▸ EXERCISE DESCRIPTION: Copy every one of the entries below line for line, with no changes.

Recorded data
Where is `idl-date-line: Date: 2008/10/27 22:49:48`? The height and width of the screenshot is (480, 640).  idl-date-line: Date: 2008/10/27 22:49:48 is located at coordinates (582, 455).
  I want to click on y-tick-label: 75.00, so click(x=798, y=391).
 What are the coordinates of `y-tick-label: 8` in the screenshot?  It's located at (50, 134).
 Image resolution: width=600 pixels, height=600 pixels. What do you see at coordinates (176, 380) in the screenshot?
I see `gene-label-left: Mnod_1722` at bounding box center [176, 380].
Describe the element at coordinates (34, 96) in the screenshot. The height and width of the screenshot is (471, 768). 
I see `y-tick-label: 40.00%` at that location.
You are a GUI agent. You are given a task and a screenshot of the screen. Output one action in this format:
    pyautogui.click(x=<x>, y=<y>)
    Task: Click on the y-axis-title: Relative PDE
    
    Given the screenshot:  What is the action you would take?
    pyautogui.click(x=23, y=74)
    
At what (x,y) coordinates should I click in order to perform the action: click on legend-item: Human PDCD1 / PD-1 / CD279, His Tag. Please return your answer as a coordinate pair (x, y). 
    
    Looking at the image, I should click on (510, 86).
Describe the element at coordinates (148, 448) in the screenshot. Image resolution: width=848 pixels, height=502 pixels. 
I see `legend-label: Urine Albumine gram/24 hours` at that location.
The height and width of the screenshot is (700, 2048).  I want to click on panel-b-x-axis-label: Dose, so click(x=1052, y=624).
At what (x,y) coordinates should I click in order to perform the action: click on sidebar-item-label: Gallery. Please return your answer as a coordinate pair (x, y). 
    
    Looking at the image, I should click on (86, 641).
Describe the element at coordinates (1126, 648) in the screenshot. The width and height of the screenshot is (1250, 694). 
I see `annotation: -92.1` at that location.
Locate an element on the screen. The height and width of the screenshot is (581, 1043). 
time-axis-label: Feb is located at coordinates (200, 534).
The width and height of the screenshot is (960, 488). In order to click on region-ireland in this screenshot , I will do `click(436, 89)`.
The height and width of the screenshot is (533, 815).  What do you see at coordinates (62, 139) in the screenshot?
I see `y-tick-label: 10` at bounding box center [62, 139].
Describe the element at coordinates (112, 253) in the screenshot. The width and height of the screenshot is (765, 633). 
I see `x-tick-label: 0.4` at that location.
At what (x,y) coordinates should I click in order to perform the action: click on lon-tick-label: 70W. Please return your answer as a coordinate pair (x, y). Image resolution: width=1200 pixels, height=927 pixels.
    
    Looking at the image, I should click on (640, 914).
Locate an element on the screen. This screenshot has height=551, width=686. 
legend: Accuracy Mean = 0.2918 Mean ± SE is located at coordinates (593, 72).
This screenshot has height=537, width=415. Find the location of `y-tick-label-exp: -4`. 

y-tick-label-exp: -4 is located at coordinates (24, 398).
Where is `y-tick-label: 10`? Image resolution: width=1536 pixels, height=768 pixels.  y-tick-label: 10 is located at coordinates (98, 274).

▸ EXERCISE RESULT:
Where is `idl-date-line: Date: 2008/10/27 22:49:48`? The height and width of the screenshot is (480, 640).  idl-date-line: Date: 2008/10/27 22:49:48 is located at coordinates (582, 455).
  I want to click on y-tick-label: 75.00, so click(x=798, y=391).
 What are the coordinates of `y-tick-label: 8` in the screenshot?  It's located at (50, 134).
 Image resolution: width=600 pixels, height=600 pixels. What do you see at coordinates (176, 380) in the screenshot?
I see `gene-label-left: Mnod_1722` at bounding box center [176, 380].
Describe the element at coordinates (34, 96) in the screenshot. The height and width of the screenshot is (471, 768). 
I see `y-tick-label: 40.00%` at that location.
You are a GUI agent. You are given a task and a screenshot of the screen. Output one action in this format:
    pyautogui.click(x=<x>, y=<y>)
    Task: Click on the y-axis-title: Relative PDE
    
    Given the screenshot:  What is the action you would take?
    pyautogui.click(x=23, y=74)
    
At what (x,y) coordinates should I click in order to perform the action: click on legend-item: Human PDCD1 / PD-1 / CD279, His Tag. Please return your answer as a coordinate pair (x, y). 
    
    Looking at the image, I should click on (510, 86).
Describe the element at coordinates (148, 448) in the screenshot. Image resolution: width=848 pixels, height=502 pixels. 
I see `legend-label: Urine Albumine gram/24 hours` at that location.
The height and width of the screenshot is (700, 2048).  I want to click on panel-b-x-axis-label: Dose, so click(x=1052, y=624).
At what (x,y) coordinates should I click in order to perform the action: click on sidebar-item-label: Gallery. Please return your answer as a coordinate pair (x, y). 
    
    Looking at the image, I should click on (86, 641).
Describe the element at coordinates (1126, 648) in the screenshot. The width and height of the screenshot is (1250, 694). 
I see `annotation: -92.1` at that location.
Locate an element on the screen. The height and width of the screenshot is (581, 1043). 
time-axis-label: Feb is located at coordinates (200, 534).
The width and height of the screenshot is (960, 488). In order to click on region-ireland in this screenshot , I will do `click(436, 89)`.
The height and width of the screenshot is (533, 815).  What do you see at coordinates (62, 139) in the screenshot?
I see `y-tick-label: 10` at bounding box center [62, 139].
Describe the element at coordinates (112, 253) in the screenshot. The width and height of the screenshot is (765, 633). 
I see `x-tick-label: 0.4` at that location.
At what (x,y) coordinates should I click in order to perform the action: click on lon-tick-label: 70W. Please return your answer as a coordinate pair (x, y). Image resolution: width=1200 pixels, height=927 pixels.
    
    Looking at the image, I should click on (640, 914).
Locate an element on the screen. This screenshot has height=551, width=686. 
legend: Accuracy Mean = 0.2918 Mean ± SE is located at coordinates (593, 72).
This screenshot has height=537, width=415. Find the location of `y-tick-label-exp: -4`. 

y-tick-label-exp: -4 is located at coordinates (24, 398).
Where is `y-tick-label: 10`? Image resolution: width=1536 pixels, height=768 pixels.  y-tick-label: 10 is located at coordinates (98, 274).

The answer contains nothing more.